Fortified with a good rest, a steam bath and a sirloin steak, Sen. Strom Thurmond (search) talked against a 1957 civil rights bill for 24 hours and 18 minutes — longer than anyone has ever talked about anything in Congress.
The South Carolina (search) senator, then a Democrat, opened his one-man filibuster on Aug. 28, 1957, at 8:54 p.m. against the bill, which he said was unconstitutional and "cruel and unusual punishment."
Republican leader Sen. William Knowland (search) of California retorted that Thurmond's endless speech was cruel and unusual punishment to his colleagues.
But Thurmond kept on.
Other Southern Democrats detested the bill but held their tongues, clearly outnumbered. Some grumbled that he was grandstanding for folks back home and broke an agreement not to filibuster.
That didn't deter Thurmond, who by then had a reputation for going his own way.
"It never has been a sure thing that Strom Thurmond would go along with any group unless it went his way," The Associated Press reported in coverage of the filibuster.
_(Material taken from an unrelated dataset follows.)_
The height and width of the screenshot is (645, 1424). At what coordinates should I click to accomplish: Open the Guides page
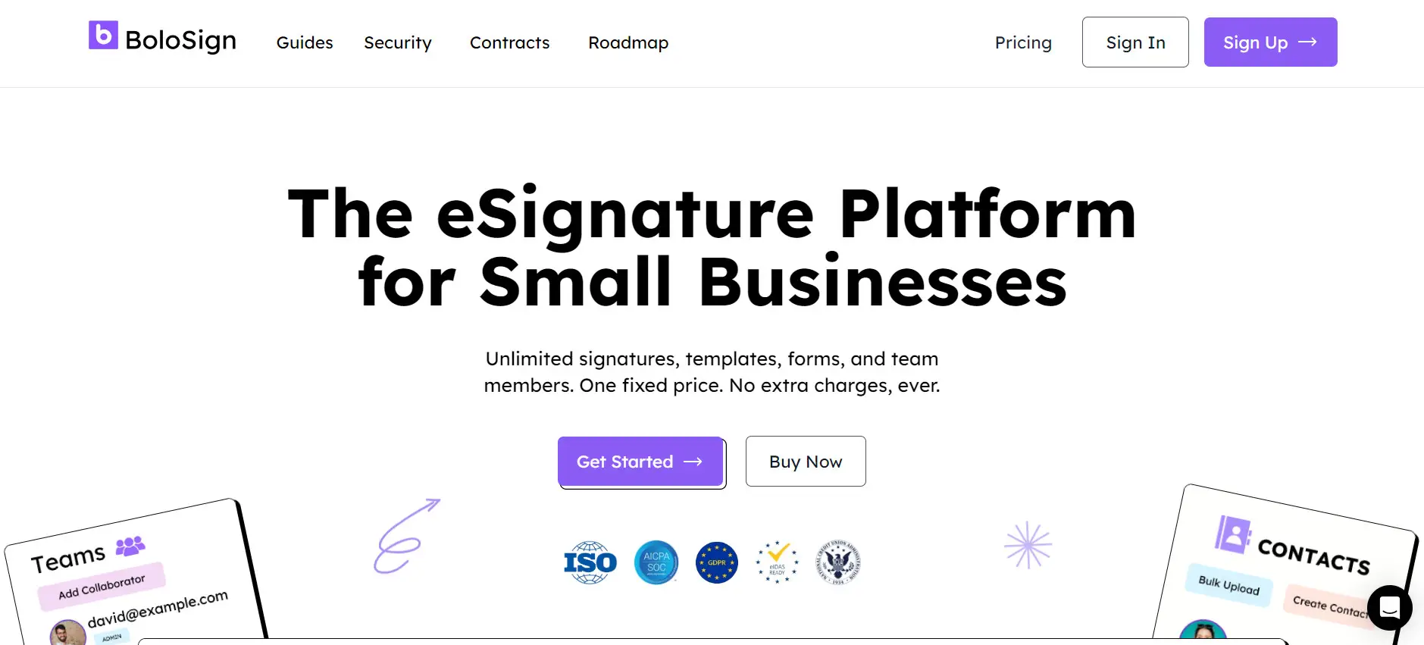[x=305, y=42]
The senator had not consulted anyone on his staff about his plans, though Nadine Cohodas wrote in her biography of Thurmond that aide Harry Dent "knew something was up when his boss began collecting reading material to take to the floor."
Thurmond also had visited the Senate steam room to get liquids out of his body so that if he drank during the filibuster, he would not have to go to the bathroom.
The senator, armed with throat lozenges and malted milk tablets, recited the voting rights laws of every state to show adequate protection existed. He also recited the Declaration of Independence and launched into a history of Anglo-Saxon juries to counter the bill's proposal to allow judges to punish cases of civil contempt without a jury trial.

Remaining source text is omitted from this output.